It never ceases to amaze me how easy it is for me to lose contact with the part of myself that generates my emotional experience. Does the same happen to be true for you?
There has been a great deal of research that shows that many people who work in the “helping professions” (and this very much includes stay at home mothers) suffer from what has become known as “Compassion Fatigue” or “Helping Profession Syndrome.” You can become so focused on helping others that you lose touch with how important it is to also help yourself.
I write about this now because of an experience I had yesterday; that might very much speak to your experience as well.

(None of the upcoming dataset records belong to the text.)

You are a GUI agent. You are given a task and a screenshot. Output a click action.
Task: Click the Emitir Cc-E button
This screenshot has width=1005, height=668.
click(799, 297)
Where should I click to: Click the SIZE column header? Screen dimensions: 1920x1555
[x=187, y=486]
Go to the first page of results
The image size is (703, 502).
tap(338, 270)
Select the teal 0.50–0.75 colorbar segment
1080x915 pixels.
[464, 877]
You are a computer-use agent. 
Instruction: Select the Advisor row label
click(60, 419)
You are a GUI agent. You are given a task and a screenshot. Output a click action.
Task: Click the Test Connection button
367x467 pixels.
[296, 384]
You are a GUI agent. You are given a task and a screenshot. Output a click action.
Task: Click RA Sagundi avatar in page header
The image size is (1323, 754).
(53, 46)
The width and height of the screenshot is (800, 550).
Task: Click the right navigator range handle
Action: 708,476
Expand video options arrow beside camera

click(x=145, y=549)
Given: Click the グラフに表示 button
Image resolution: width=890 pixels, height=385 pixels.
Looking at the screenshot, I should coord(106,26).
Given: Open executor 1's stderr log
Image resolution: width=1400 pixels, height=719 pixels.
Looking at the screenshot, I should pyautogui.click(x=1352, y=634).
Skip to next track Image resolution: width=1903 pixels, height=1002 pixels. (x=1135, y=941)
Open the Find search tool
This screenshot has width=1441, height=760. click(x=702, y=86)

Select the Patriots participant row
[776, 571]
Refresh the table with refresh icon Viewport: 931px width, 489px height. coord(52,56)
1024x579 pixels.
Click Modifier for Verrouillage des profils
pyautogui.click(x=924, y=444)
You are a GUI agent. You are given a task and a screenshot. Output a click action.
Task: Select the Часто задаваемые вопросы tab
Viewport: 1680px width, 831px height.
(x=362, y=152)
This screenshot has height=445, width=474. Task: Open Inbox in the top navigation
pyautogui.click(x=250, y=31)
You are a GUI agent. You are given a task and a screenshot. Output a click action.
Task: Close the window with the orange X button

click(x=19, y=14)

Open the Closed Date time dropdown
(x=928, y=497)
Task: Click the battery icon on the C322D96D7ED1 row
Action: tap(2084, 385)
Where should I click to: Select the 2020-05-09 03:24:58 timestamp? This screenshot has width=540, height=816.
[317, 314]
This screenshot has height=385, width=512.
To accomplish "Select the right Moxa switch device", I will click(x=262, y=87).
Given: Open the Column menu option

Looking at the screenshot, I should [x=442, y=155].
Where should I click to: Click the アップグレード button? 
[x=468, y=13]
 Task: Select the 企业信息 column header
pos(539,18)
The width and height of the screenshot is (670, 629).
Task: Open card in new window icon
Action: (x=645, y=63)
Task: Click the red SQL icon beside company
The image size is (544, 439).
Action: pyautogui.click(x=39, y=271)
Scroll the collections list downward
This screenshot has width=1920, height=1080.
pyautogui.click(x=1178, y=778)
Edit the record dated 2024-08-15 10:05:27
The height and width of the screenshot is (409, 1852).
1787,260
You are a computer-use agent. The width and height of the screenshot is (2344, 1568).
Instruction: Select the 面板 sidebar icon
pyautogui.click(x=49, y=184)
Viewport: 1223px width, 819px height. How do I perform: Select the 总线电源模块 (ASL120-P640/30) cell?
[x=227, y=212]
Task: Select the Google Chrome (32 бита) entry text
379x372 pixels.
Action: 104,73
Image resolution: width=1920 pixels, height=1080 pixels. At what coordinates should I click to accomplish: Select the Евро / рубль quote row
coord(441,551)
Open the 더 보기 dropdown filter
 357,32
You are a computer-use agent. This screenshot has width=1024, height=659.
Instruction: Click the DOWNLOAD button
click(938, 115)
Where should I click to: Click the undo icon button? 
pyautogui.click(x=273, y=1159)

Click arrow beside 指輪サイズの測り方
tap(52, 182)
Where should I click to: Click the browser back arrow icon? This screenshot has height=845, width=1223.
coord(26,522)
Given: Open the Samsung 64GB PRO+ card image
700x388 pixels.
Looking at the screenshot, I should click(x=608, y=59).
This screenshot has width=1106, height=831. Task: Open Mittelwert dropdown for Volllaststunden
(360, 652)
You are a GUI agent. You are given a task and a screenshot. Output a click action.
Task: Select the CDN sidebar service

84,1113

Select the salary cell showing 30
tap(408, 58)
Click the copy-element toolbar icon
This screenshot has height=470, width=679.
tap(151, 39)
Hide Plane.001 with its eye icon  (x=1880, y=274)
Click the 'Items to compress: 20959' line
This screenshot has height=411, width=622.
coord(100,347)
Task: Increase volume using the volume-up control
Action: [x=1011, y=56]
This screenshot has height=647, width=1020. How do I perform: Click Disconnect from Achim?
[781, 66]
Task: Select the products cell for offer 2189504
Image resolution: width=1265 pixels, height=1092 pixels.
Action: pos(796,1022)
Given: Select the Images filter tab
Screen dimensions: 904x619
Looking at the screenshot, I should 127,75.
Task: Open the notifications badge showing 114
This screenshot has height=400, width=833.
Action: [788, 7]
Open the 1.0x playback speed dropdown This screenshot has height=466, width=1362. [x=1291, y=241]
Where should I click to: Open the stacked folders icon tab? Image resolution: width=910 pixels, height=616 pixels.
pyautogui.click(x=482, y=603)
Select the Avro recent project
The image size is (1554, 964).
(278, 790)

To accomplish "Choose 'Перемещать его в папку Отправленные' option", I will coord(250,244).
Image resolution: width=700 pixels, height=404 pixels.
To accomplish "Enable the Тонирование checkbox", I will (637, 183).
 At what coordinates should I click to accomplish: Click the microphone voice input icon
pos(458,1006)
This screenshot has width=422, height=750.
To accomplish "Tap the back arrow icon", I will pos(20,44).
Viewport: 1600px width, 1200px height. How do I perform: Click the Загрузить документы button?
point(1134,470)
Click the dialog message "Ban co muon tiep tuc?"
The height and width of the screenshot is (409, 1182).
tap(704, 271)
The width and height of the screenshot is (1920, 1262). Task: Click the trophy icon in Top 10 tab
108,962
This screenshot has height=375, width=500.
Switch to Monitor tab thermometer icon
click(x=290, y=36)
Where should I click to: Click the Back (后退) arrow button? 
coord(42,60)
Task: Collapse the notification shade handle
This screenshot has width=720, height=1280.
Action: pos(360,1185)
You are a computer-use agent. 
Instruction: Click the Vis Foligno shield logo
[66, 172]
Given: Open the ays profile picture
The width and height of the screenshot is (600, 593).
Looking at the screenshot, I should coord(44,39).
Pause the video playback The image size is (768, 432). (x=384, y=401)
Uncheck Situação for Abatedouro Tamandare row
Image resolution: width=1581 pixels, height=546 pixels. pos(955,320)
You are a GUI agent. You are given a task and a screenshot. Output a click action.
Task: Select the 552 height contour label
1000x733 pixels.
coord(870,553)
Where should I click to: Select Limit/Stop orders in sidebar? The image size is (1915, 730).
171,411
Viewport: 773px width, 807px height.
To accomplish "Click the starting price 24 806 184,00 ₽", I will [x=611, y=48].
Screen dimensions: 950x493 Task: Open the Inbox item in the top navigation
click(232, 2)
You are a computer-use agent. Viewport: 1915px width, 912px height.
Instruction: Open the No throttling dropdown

My legs have bothered me since I was a young child. I often have pain in my knees, and it is exactly this condition that led me to become involved in my life’s work. I am known as a skillful bodyworker and yet I find that I rarely use my bodyworking skills on myself. I seem to forget that the skills and sensitivity I use to help others can also be used for ME.
Yesterday my left knee was bothering me, and I finally decided to take the time to help myself.
I sat on the floor with my left leg fully extended. I then took a minute to center as I felt my leg as it was at that moment. Next, I used my hands to feel what my leg wanted to have done to it. I felt for the sore spots and I began to gently and lovingly massage my leg.
Breathing deeply, I massaged my leg slowly and tenderly, yet firmly. I asked my leg to tell my hands what it wanted, and I asked my hands to communicate a story to me of what my leg was saying. I “heard” my leg say, “I am tired and I don’t feel like I am getting enough help in supporting and carrying the heavy load I have to tend with.”
My leg also said, “I feel somewhat neglected and taken for granted. I don’t really feel like I am fully appreciated for fulfilling a challenging task.”
“Hmm…” I thought to myself, “Doesn’t sound all that different from what the rest of me sometimes says!”
Next, I used my hands to reply to my leg. Through my touch I communicated,
“I love you.”
Then I said, “I am sorry for not being more attentive, responsive, and appreciative.” Through my touch I said, “I really care about you and I am going to establish a closer relationship with you from here on out.”
Finally I said, “I very much want to hear from you, without your needing to use pain to shout at me. I will be more attentive to, and more appreciative of our relationship.”
I sat there for a few moments, breathing loving energy through my hands into my leg.
After a while I heard a soft whisper.
“I love you, and I have been very lonely, waiting for you to show up. Thank you so much for caring about me.”
And those words really moved me.
I came away from this experience with a sense of being whole and healthy. I had become one with myself, in love.
The experience I describe does not require any learned skills. All you need to do is take some time and have a heartfelt appreciation for yourself and your needs. When it is all said and done, THE most significant person to enter into a relationship of love and service with is yourself! There is no more important person to love, than yourself.